Condensation transition occurs for p>1.

A macroscopic aggregate coexists with a critical fluid phase.

Steady state distribution aligns with free energy minimization.

Abstract

We study a mass transport model, where spherical particles diffusing on a ring can stochastically exchange volume $v$, with the constraint of a fixed total volume $V=\sum_{i=1}^N v_i$, $N$ being the total number of particles.
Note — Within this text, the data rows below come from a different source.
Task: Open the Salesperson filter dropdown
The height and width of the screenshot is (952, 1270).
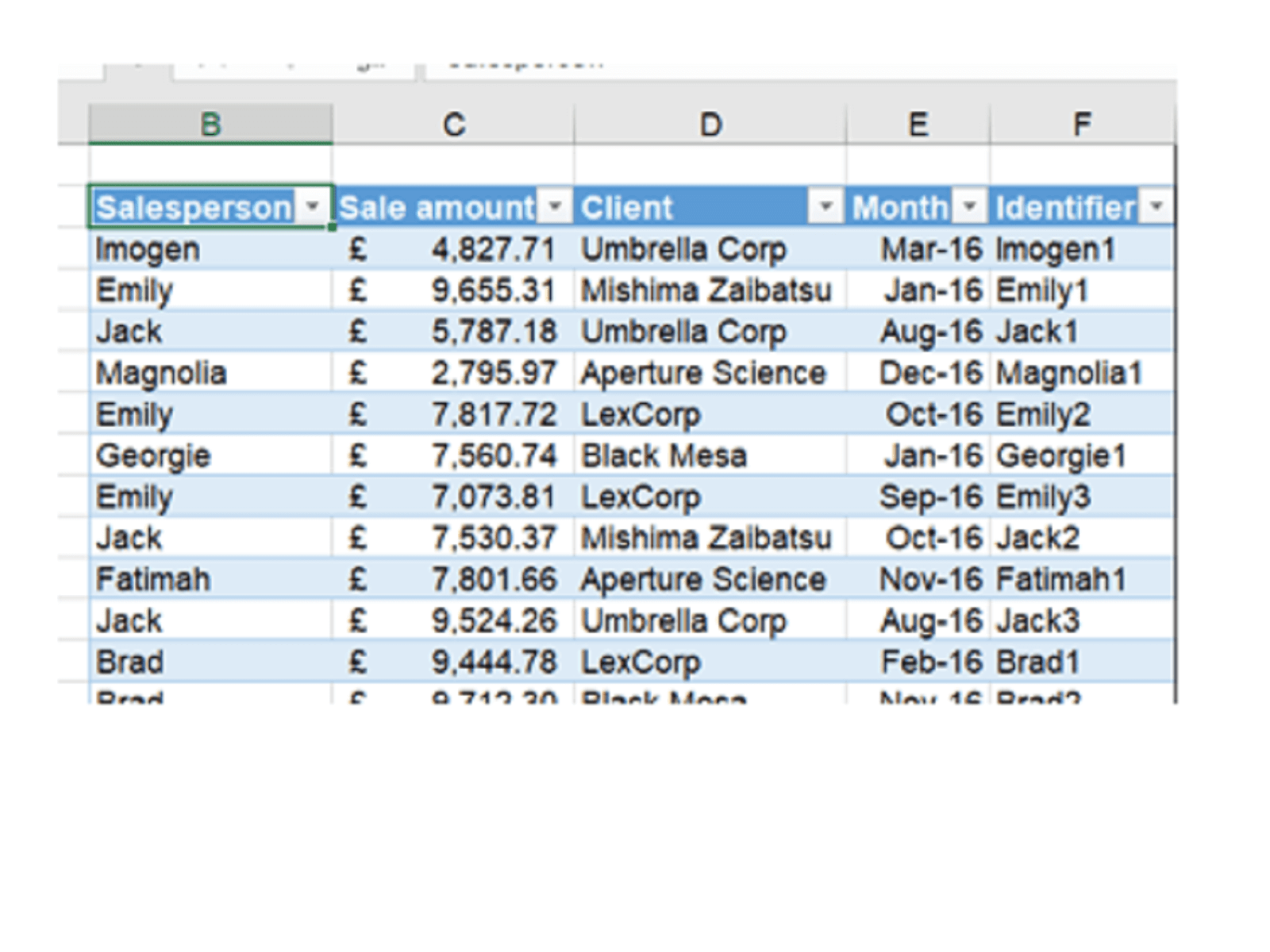Action: [x=313, y=207]
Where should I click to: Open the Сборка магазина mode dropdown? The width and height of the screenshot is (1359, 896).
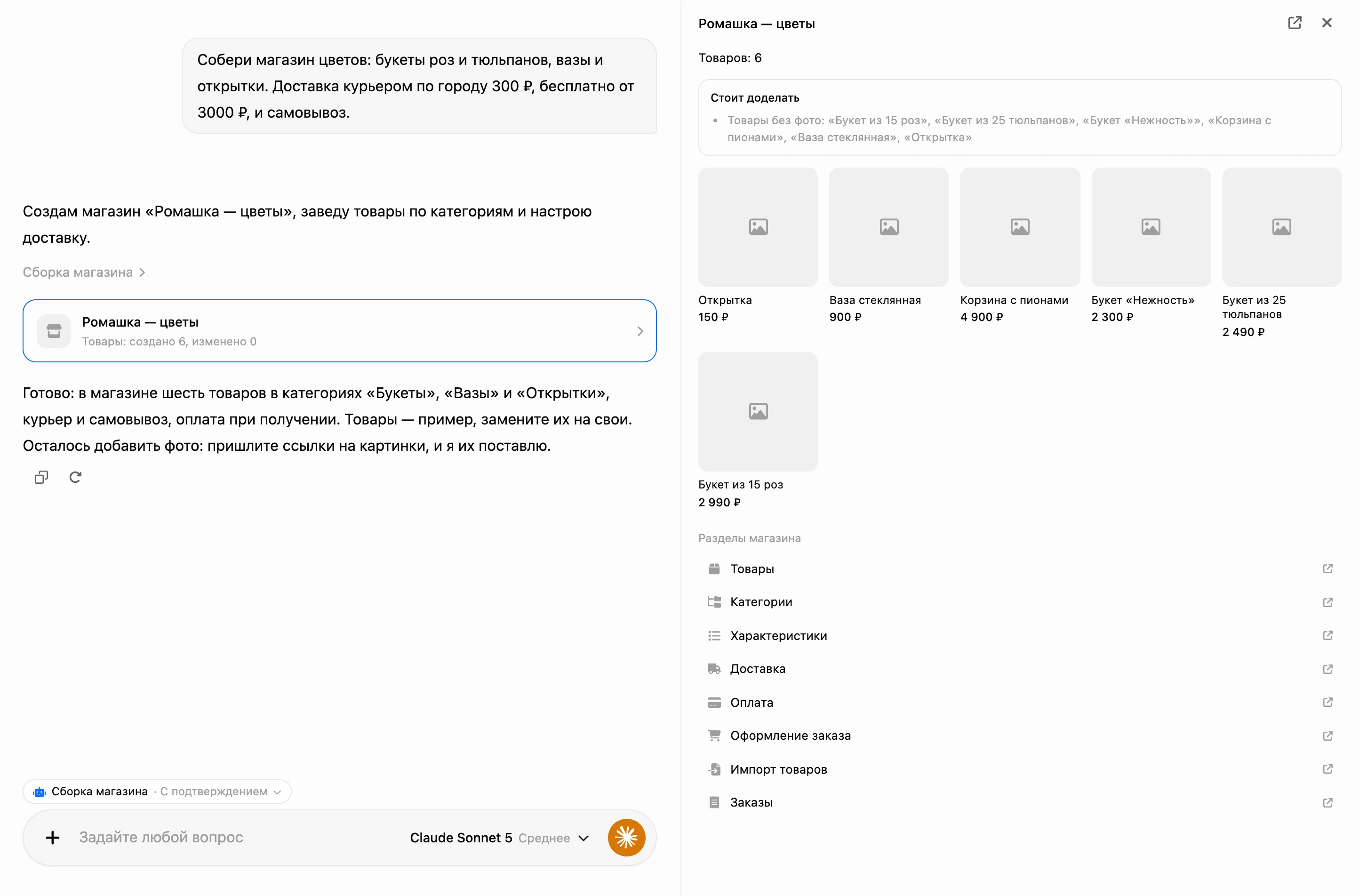157,792
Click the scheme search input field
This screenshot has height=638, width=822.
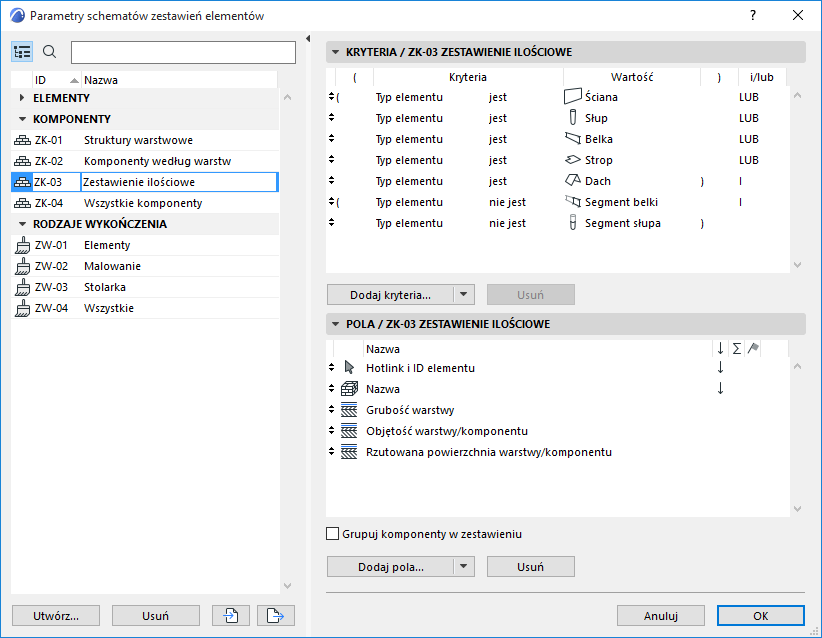[x=183, y=52]
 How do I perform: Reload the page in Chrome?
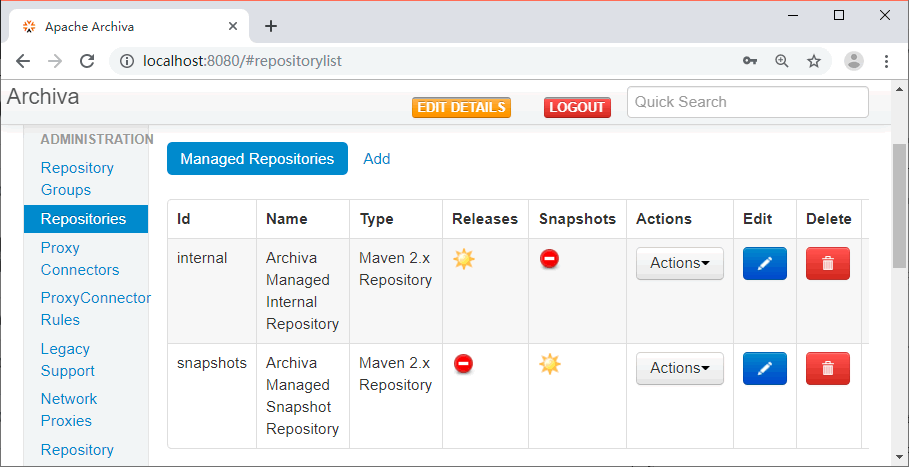[87, 61]
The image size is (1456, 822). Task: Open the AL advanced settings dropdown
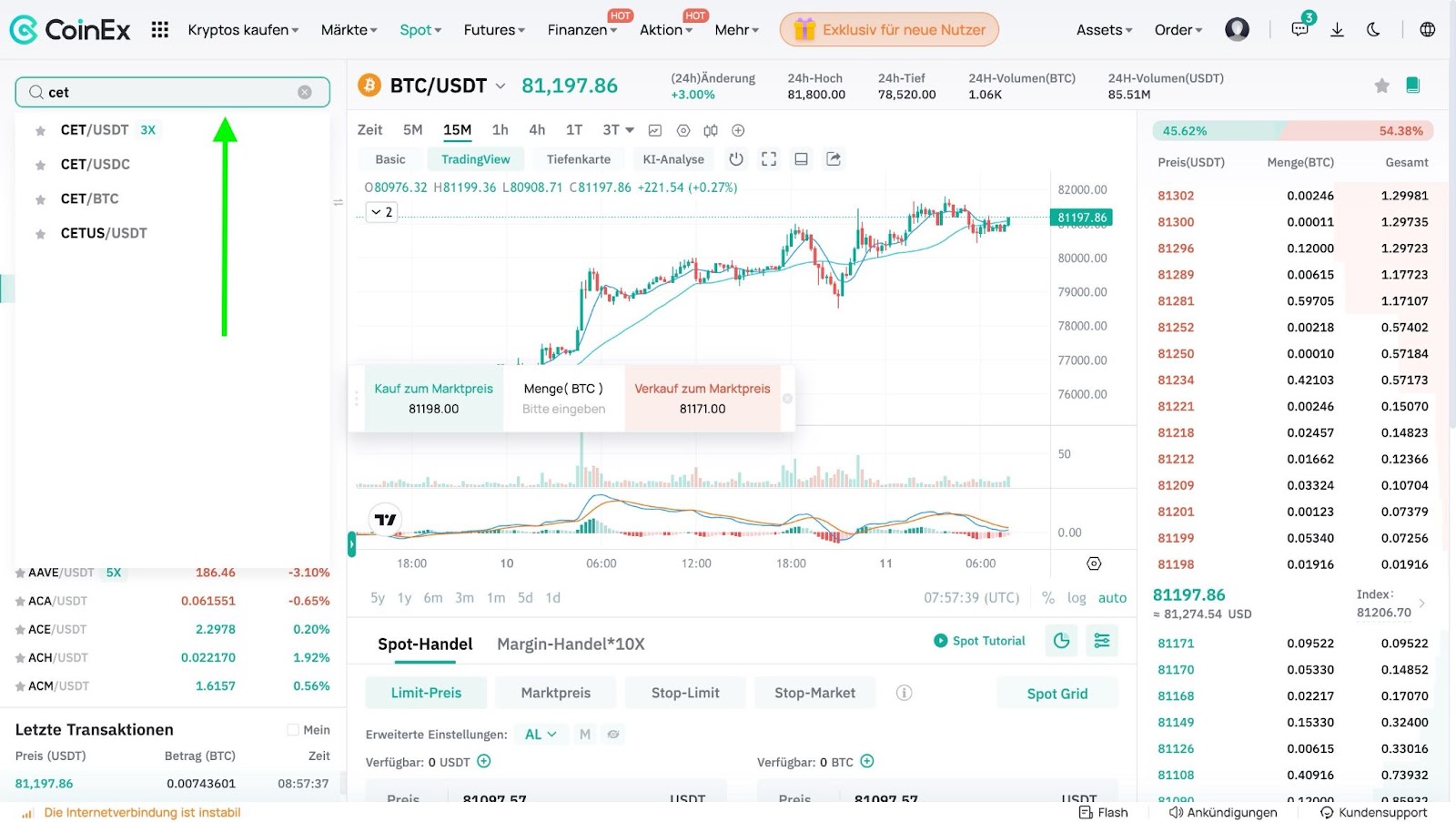click(541, 734)
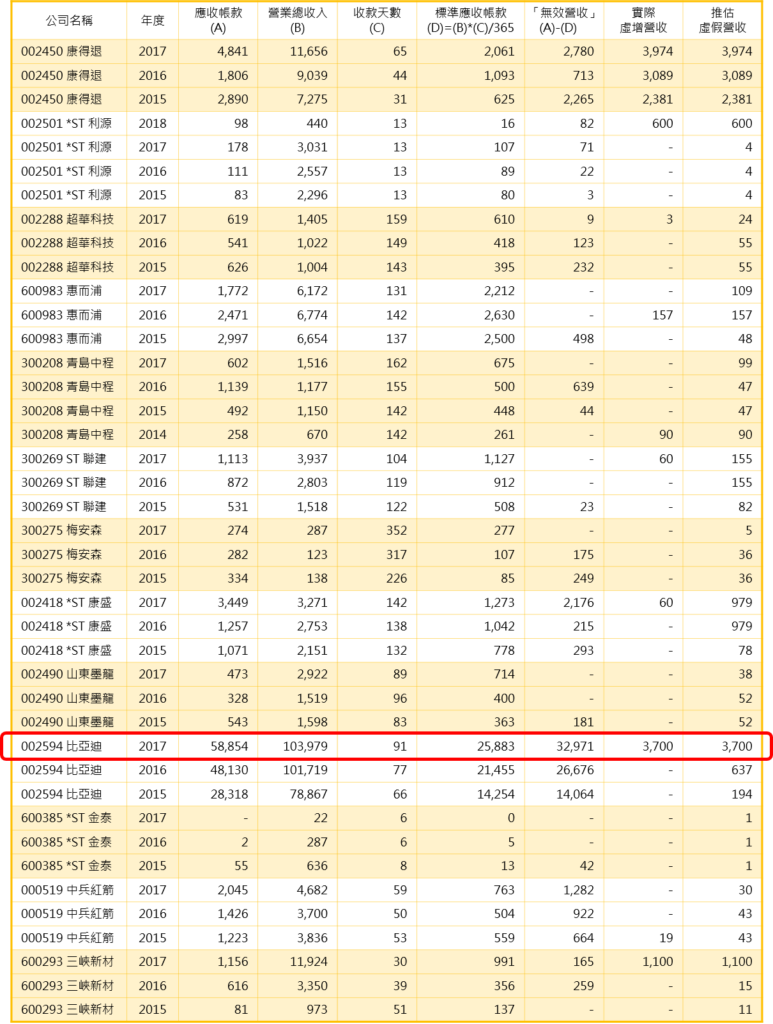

The particles, referred to as $p$-spheres, have a linear size that behaves as $v_i^{1/p}$ and our model thus represents a gas of polydisperse hard rods with variable diameters $v_i^{1/p}$. We show that our model admits a factorized steady state distribution which provides the size distribution that minimizes the free energy of a polydisperse hard rod system, under the constraints of fixed $N$ and $V$. Complementary approaches (explicit construction of the steady state distribution on the one hand ; density functional theory on the other hand) completely and consistently specify the behaviour of the system. A real space condensation transition is shown to take place for $p>1$: beyond a critical density a macroscopic aggregate is formed and coexists with a critical fluid phase. Our work establishes the bridge between stochastic mass transport approaches and the optimal polydispersity of hard sphere fluids studied in previous articles.